Is there a solution?

At present, there is no adequate way to deal with this problem, as dust adheres to suits because of their electrical charge.

This lunar dust has positive charges on the diurnal side of the Moon caused by the Sun's intense ultraviolet (UV) light, which removes electrons from the dust layer. In this way, the grains of dust on the illuminated surface of the moon are positively charged.

On the other hand, the lunar dust acquires a negative charge at night, because it is bombarded by electrons that are free in the solar wind: that is, particles of the Sun that describe a curve behind the Moon and impact on the dark ground of the night.

The electrostatic suit (ES) is a space suit with copper circuits and integrated capacitors that run through its entire structure. Its main objective is to protect the user from harmful lunar dust and to avoid the heavy wear of expensive astronaut suits.

How it works?

Its operation is based on a network of capacitors that extend along the space suit through a copper mesh.

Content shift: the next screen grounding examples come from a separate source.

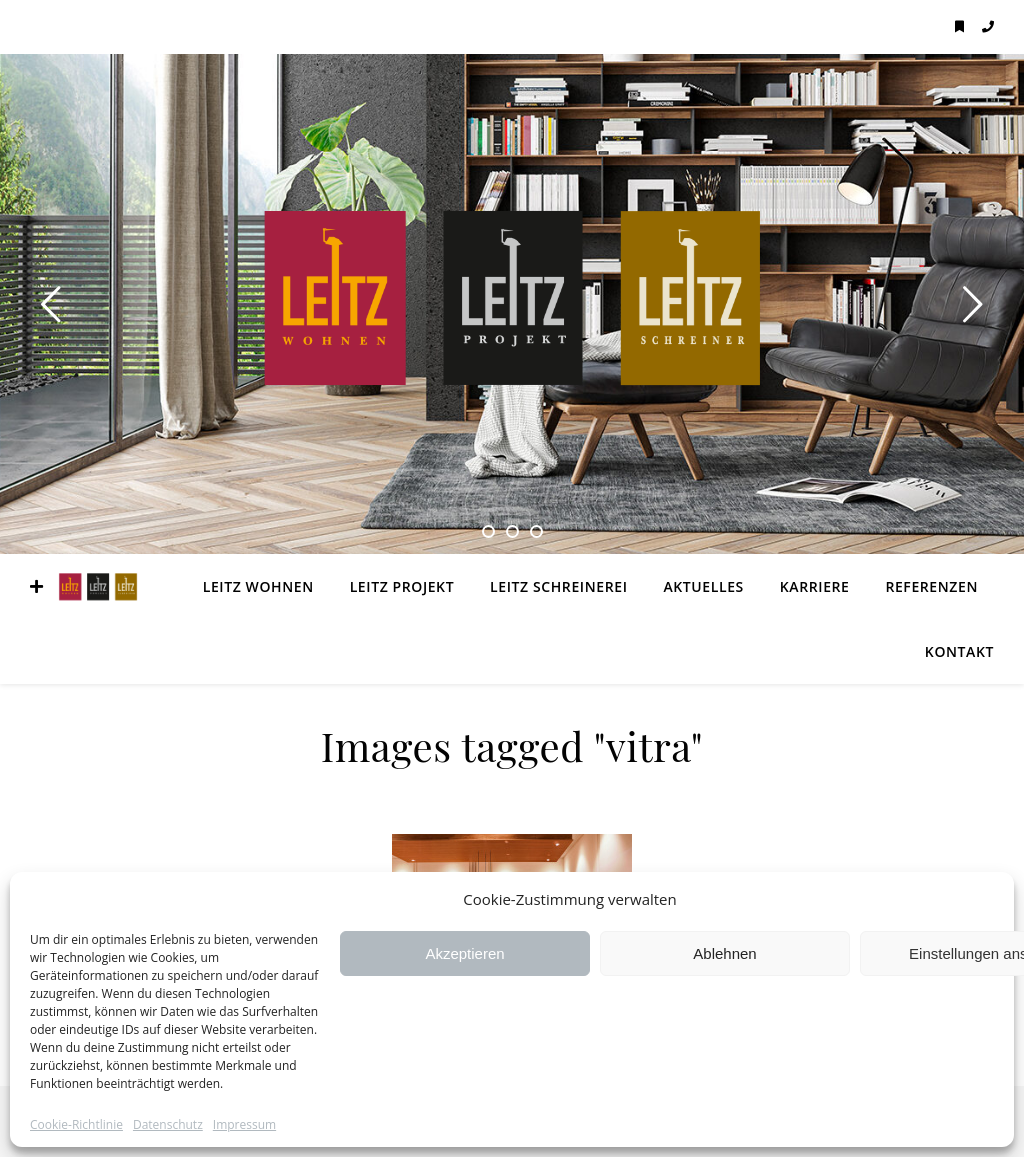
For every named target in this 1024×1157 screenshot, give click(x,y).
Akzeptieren (464, 953)
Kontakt (959, 651)
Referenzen (931, 586)
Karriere (815, 586)
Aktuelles (703, 586)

All positively charged conductors of the capacitors are in contact with the copper mesh, while the negatively charged conductor plates of the capacitors are connected to each other. In addition, between the copper mesh and the negatively charged conductors, there is a dielectric material. These characteristics together, and evenly distributed in certain areas of the suit, generate a strong positive electric field capable of repelling lunar dust.